If anything, Apple scored a coup with the delay, since the amount of pissed-off discouraged Vista users has hit a critical mass.
Lindsay Blanton
RadioReference.com
One of the main reasons Vista has been so maligned is because it was ridiculously late and Microsoft was desperate to save face... so they started stripping out promised features and shipped it before it was truly ready. The bad reviews were legion. Word of mouth has spread. Even non-technical people have heard of Vista's bad reputation... I've lost count of the posts I've seen on here where someone mentions their surprise that their mom or whoever remarked something on the order of, "Vista? Isn't that the bad one?"
By holding Leopard back until they were sure it was ready, Apple has laid the groundwork for an even bigger opportunity. There are a lot of people out there who flat out don't like or don't want Vista. Delayed or not, if Leopard gets good reviews in the media and the word of mouth is positive, that's going to give a nice boost to Mac sales.
~Philly
The reality distortion field is strong in this one....
But even stronger in the article. Come on... Joe Average hears about problems in Vista - he's going to look at the Mac, perhaps. Will he understand the differences between Tiger and Leopord - or Jaguar or Krazy Kitten (oops, that's the next Ubuntu release, sorry)?
And who is really not moving towards Vista? It's large corporate systems with millions of dollars invested in a stable XP and little desire to mess with that. That move will be slow but steady. But really slow - probably slower than the 98 to XP move. Witness all of the systems still on 2000.
I may be more of a poster child for a switcher - having used Windows in all flavors and sizes since 3.0. I finally got fed up with the cheapass hardware that laptop manufacturers have tossed out on the market and looked to find something that might, perhaps, get hardware support for more than a year. I've also used Unix since the 1980's and have two Linux boxes at home (well, Ubuntu anyway) - so I'm not adverse to learning another OS. It's still a royal pain to switch if you do anything more complicated than Letters / Browsing / Music.
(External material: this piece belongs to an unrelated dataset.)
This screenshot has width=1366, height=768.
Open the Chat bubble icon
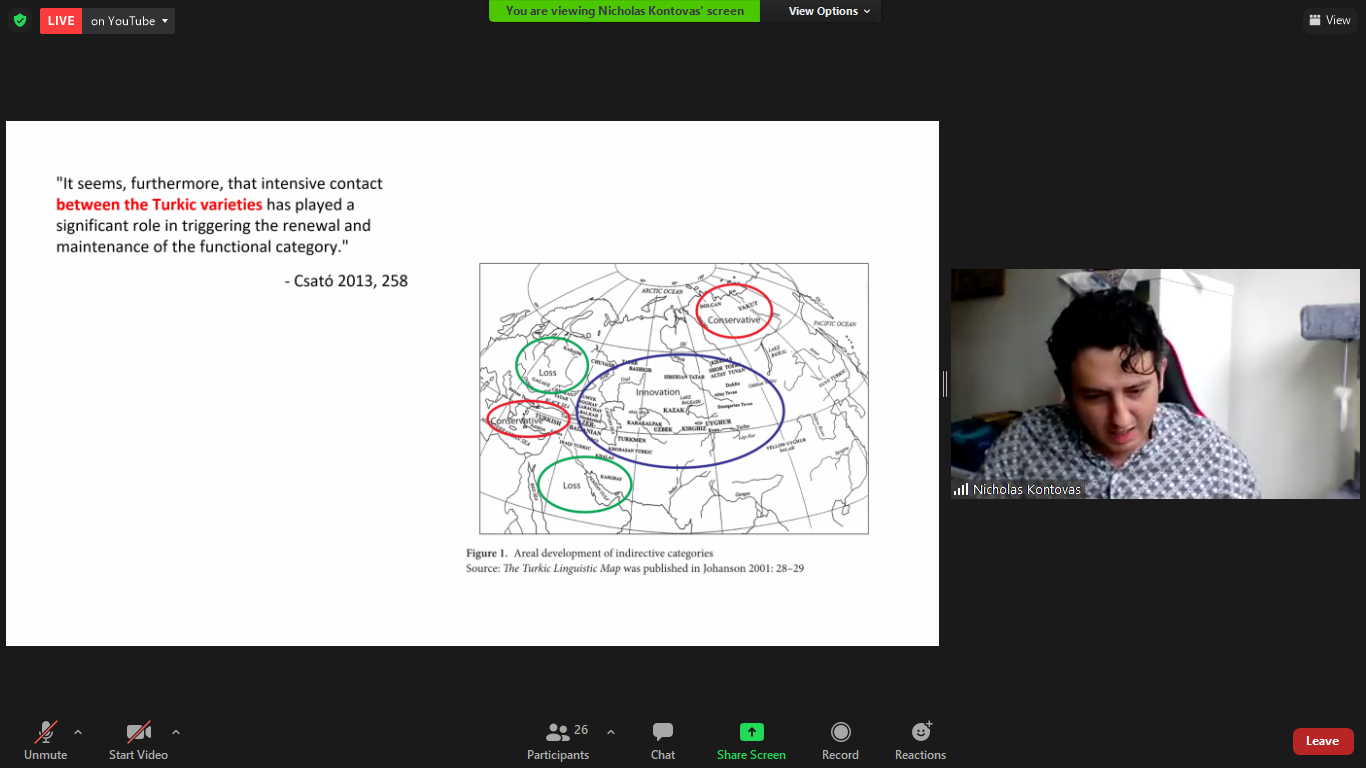(663, 732)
(Start flames about Apple using cheapass hardware - they do - I just hope they use the SAME cheapass hardware so I can replace it down the line).
Faster! Faster! Faster would be better!
What do you think? I know it is an oversimplification.
Argh. The laws of science be a harsh mistress.
If anything, Apple has decided that 5% of the computer market is all it will have, and little it does will displace the PC from corporate, the only way it can get much more than 10%. However, with good consumer toys, it can be the home electronics supplier for those with disposable incomes.
"She's a scientist and a lesbian. She's not going to let it slide." Orphan Black
Macs are not replacing Windows PCs, they have become Windows PCs. Buyers no longer have to choose Mac OS X or Windows, they can have both. That is the catalyst that is driving the increased sales.
There is little point in running Linux on the Mac. Mac OS X is a capable *nix box, most FOSS software is not Linux specific and targets Mac OS X as well. Plus Mac OS X has a superior user interface. If someone is running Parallels they are doing so to use Windows XP. Exceptions are rarities such as a developer who needs to do compatibility testing under Linux.
First of all, it's impossible for Apple to time their releases to coincide with Microsoft's release, since MS was stuck in a cycle of delays that ran about six years. Secondly, Tiger is already more than a match for Vista, and finally, just by sheer luck, Leopard arrives on the scene as people are realizing just how utterly mediocre Vista really is.
-jcr
The only title of honor that a tyrant can grant is "Enemy of the State."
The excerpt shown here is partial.